▶ **TEXTO PARA LEITURA**
◆ ◆ ◆ ◆
“Você Não Manda em Mim”

Sabe que eu até concordo em parte com esse pensamento e com essa fala do seu filho, embora não seja justificativa para que ele fale dessa forma com você e muito menos que você permita que ele fale dessa forma, colocando limites para ele de forma firme e gentil.

No entanto, eu de fato, penso que não mandamos em ninguém, muito menos nas crianças.

Crianças são seres humanos como nós. Tem vontades, desejos e opiniões.

Tem temperamento, personalidade própria que está sendo formada, assim como também a identidade. Estão construindo sua visão de mundo, sua visão sobre os outros e sobre eles próprios.

Não possuem ainda condições de decidirem sobre várias situações, mas já possuem opiniões e vontades, portanto, quando falam que não mandamos neles, de fato, em parte eles tem razão.

Vamos entender um pouco melhor sobre isso e aprender algumas estratégias que podemos usar com nossas crianças e que com toda certeza, trará muito mais colaboração e aprendizado de habilidades importantes para a vida?

O Exemplo Vale Mais do Que Mil Palavras

Quando as crianças são bebês, temos uma tendência a acreditar que eles não entendem nada, não sabem de nada e que temos que decidir tudo por eles e eles tem que aceitar.

No entanto, se olharmos atentamente para um bebê desde a barriga da mãe e da maternidade, já começamos a perceber muita coisa.
◆ ◆ ◆ ◆
▶ **DADOS ARMAZENADOS**
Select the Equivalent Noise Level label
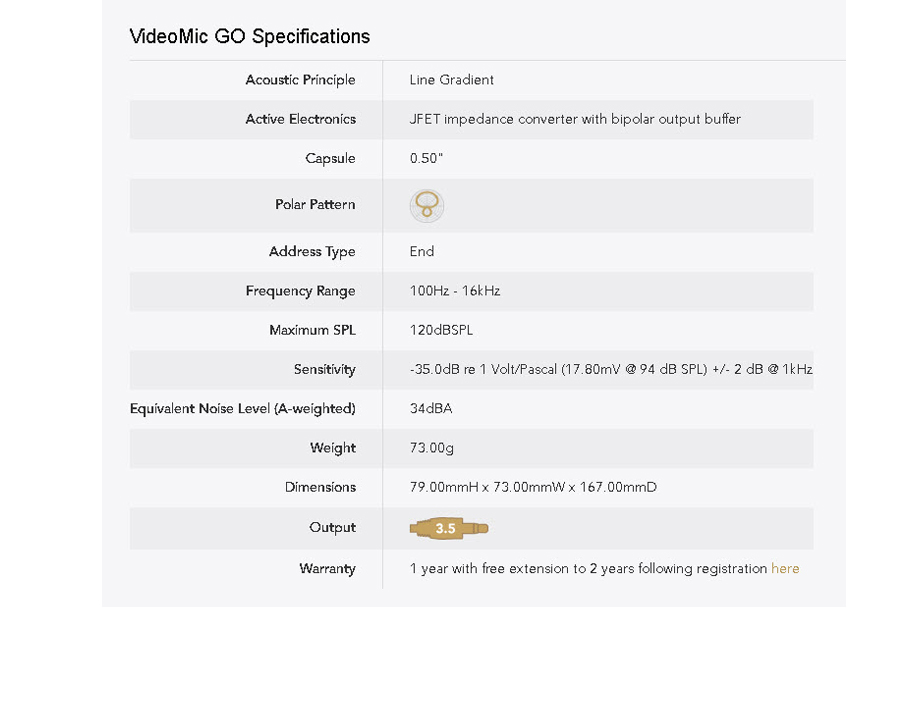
◆ ◆ ◆ ◆
▶ **ENUNCIADO**
Reproduza do texto sobre as crianças e o "Você Não Manda em Mim" o trecho entre "O Exemplo Vale" e "perceber muita coisa.", inclusive.

▶ **RESULTADO DO EXERCÍCIO**
O Exemplo Vale Mais do Que Mil Palavras

Quando as crianças são bebês, temos uma tendência a acreditar que eles não entendem nada, não sabem de nada e que temos que decidir tudo por eles e eles tem que aceitar.

No entanto, se olharmos atentamente para um bebê desde a barriga da mãe e da maternidade, já começamos a perceber muita coisa.